San Diego Comic-Con’s Organisers Are Confident That Going Digital Will Work, But Will It?

San Diego Comic-Con’s Organisers Are Confident That Going Digital Will Work, But Will It?

At this point, you know what the deal is regarding the coronavirus pandemic and comic book conventions in the U.S. Because the virus is most easily transmitted between people when they’re clustered into enclosed spaces and when they’re in large groups, cons of all types have been put on hold for the year.

While there isn’t going to be a traditional Comic-Con in San Diego this winter, the convention’s organisers have been working to coordinate a digital equivalent that people can participate in from the comfort and safety of their homes.

It’s unclear just what exactly Comic-Con@Home is going to look like or how it’s going to function, but in a recent interview with the Hollywood Reporter, Comic-Con International spokesperson David Glanzer expressed that the digital con isn’t meant to be seen as the new normal for the event.

“I don’t think we’ve really thought of it in terms of a replacement for the show,” Glanzer said. “It is an iteration that we hope will convey some of the excitement of Comic-Con in whatever format we and our stakeholders can create. We are reaching out to various entities who are usually involved in the physical show to see if, and how best, we can incorporate them into an online version.”

Glanzer continued by emphasising that Comic-Con@Home isn’t something. that organisers ever foresaw having to put together, let alone so close to the projected date for this year’s SDCC, and he also expressed that there are many elements to the digital convention that have yet to be fully hammered out.

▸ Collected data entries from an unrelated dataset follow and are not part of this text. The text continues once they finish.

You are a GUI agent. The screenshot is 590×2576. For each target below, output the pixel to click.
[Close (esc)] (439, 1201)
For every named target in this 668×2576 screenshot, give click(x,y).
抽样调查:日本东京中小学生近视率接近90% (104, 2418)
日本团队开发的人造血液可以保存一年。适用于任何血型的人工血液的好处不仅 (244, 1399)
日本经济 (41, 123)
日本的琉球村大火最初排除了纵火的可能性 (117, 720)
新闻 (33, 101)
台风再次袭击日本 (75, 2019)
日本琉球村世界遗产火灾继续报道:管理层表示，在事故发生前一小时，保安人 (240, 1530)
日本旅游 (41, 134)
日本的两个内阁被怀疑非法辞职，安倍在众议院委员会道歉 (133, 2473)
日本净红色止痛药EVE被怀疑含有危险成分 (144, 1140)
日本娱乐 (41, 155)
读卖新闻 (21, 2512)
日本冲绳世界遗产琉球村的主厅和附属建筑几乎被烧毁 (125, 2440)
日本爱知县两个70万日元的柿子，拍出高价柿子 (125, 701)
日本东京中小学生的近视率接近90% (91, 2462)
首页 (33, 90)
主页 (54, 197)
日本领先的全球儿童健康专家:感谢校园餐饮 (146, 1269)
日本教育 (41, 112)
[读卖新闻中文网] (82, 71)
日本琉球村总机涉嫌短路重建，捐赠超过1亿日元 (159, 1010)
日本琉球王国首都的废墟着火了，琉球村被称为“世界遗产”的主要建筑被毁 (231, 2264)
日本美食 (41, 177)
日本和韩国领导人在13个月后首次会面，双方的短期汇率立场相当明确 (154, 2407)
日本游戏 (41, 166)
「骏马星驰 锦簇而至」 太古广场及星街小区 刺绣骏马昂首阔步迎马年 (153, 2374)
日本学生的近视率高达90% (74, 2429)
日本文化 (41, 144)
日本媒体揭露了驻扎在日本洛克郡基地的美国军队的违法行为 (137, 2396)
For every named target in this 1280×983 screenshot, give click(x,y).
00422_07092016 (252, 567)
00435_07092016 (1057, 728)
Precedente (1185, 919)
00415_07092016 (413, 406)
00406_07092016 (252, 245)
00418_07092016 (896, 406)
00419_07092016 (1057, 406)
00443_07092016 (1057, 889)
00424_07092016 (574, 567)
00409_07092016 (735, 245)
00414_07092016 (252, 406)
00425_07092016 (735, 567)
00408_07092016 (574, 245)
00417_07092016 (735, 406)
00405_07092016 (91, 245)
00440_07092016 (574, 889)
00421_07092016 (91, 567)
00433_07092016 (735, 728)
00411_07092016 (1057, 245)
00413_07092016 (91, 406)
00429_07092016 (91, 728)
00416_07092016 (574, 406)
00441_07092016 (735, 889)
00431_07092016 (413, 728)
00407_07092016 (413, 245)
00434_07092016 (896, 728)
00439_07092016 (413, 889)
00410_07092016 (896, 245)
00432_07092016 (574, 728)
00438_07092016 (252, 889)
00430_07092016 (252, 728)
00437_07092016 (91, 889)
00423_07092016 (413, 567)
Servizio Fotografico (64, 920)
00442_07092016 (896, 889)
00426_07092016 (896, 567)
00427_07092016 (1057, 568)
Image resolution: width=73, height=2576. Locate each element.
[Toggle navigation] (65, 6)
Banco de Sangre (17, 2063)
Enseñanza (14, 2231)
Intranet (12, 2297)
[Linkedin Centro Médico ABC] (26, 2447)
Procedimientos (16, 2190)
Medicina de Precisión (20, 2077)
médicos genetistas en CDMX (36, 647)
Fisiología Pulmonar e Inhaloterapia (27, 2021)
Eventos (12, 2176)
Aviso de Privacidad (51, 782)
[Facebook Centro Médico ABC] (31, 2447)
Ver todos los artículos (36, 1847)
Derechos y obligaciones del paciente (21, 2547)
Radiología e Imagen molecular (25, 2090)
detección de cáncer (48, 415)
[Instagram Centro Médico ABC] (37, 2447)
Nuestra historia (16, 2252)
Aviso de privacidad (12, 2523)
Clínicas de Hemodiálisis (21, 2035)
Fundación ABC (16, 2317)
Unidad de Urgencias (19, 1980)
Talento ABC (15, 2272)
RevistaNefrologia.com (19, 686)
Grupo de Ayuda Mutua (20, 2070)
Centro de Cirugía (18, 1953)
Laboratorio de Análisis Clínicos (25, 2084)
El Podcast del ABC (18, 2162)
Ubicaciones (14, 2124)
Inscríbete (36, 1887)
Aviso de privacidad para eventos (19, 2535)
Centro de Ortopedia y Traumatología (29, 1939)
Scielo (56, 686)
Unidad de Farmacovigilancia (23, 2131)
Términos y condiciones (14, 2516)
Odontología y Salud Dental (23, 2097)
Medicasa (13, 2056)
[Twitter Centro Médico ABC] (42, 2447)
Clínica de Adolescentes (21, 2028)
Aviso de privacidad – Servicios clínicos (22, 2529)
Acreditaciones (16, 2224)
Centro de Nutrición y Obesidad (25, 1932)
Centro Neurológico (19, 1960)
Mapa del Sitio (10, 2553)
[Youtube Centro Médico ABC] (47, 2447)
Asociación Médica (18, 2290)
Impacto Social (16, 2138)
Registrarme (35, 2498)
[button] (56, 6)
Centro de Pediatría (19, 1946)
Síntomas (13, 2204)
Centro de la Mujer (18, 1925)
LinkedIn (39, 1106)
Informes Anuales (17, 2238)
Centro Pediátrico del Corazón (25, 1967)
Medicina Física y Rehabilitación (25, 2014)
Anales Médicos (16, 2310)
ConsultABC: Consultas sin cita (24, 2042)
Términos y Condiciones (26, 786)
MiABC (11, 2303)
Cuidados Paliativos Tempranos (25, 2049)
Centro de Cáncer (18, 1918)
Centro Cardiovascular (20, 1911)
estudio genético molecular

It is very, very good that SDCC’s organisers both took to heart just how serious the global pandemic is and also made an effort to pull people into the event mindspace that they’d intended to be in while physically perusing artist alley (which currently has no virtual component) or waiting in line to watch a trailer for the first time. But Comic-Con@Home’s existence begs the question as to what exactly comic book conventions are going to look like in the future—because as it currently stands, there’s no foreseeable future in which covid-19 completely stops being a threat.

So much of the Comic-Con experience revolves around people being witness to the new developments coming out of film studios and comic books publishers that a convention without those things wouldn’t really feel like Comic-Con. Comic-Con@Home might just be a one-off thing that’s meant to feed nerds’ hunger for genre news for a few months, but there’s a more than real possibility that measures like these are going to have to become the new normal for conventions.

With that being the case, the question that comes to mind is just how this would all work. Putting content behind digital paywalls in place of badges is easy enough, sure, but in order to create an experience comparable to the normal Comic-Con, the event would need the group participation of dozens of studios and publishers who could easily just hold their own events where they were the singular focus.

The challenge SDCC’s facing right now is making the case for its existence. These times aren’t just trying in the existential sense, they’re trying in the practical sense and forcing multiple industries to revaluate how they function on a basic level. Dear as Comic-Con is to people, one hopes that the organisers figure out a way to weather this storm, but devastating as this pandemic has been, it’s unclear whether that’ll be possible.